Dataset entries
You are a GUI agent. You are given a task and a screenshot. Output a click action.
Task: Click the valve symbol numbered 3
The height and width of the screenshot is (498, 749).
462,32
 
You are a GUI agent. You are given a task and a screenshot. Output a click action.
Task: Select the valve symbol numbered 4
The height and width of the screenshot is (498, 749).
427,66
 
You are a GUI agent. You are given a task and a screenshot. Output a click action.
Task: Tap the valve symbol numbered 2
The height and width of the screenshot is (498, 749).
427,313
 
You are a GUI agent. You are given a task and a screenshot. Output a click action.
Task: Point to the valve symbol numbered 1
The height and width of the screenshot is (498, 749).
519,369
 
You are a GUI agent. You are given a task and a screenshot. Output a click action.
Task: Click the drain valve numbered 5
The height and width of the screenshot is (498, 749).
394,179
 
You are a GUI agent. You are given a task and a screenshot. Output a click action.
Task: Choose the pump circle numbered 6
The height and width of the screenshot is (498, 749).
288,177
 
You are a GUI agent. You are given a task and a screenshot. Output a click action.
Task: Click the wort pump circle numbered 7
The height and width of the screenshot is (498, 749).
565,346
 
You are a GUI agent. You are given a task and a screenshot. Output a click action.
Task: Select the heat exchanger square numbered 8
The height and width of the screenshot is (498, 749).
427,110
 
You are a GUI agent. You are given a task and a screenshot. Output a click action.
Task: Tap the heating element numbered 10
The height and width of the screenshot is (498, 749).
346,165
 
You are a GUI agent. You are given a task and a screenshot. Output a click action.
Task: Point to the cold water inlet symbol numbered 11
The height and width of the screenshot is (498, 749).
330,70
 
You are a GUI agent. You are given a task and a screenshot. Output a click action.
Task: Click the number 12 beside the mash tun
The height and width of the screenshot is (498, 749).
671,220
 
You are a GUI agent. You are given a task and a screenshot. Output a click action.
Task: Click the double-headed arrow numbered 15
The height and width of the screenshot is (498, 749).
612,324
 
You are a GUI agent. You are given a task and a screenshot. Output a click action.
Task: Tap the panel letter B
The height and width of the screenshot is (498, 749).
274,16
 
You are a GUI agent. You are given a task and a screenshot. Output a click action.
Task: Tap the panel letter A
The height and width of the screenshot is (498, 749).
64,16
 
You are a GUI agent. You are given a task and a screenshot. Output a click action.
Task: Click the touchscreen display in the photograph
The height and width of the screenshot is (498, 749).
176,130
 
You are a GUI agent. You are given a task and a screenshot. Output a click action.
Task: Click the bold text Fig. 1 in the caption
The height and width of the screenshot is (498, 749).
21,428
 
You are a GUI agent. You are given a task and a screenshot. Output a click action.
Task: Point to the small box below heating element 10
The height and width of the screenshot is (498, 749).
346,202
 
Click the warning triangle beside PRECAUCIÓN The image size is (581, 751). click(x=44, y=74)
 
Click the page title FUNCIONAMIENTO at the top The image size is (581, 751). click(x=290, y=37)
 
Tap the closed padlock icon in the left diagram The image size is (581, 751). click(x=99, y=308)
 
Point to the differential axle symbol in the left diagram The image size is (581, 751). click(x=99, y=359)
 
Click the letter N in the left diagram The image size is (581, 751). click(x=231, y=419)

WORK INSTRUCTIONS ::
Starting at the line that contains "Click the warning" and continuing through the last of the items, write out every line again, requests included. Multiply each click coordinate in the answers by 2 and round to whole numbers, with halves rounded up.

RIGHT ANSWER ::
Click the warning triangle beside PRECAUCIÓN The image size is (581, 751). click(x=88, y=148)
 
Click the page title FUNCIONAMIENTO at the top The image size is (581, 751). click(x=580, y=74)
 
Tap the closed padlock icon in the left diagram The image size is (581, 751). click(x=198, y=616)
 
Point to the differential axle symbol in the left diagram The image size is (581, 751). click(x=198, y=718)
 
Click the letter N in the left diagram The image size is (581, 751). click(x=462, y=838)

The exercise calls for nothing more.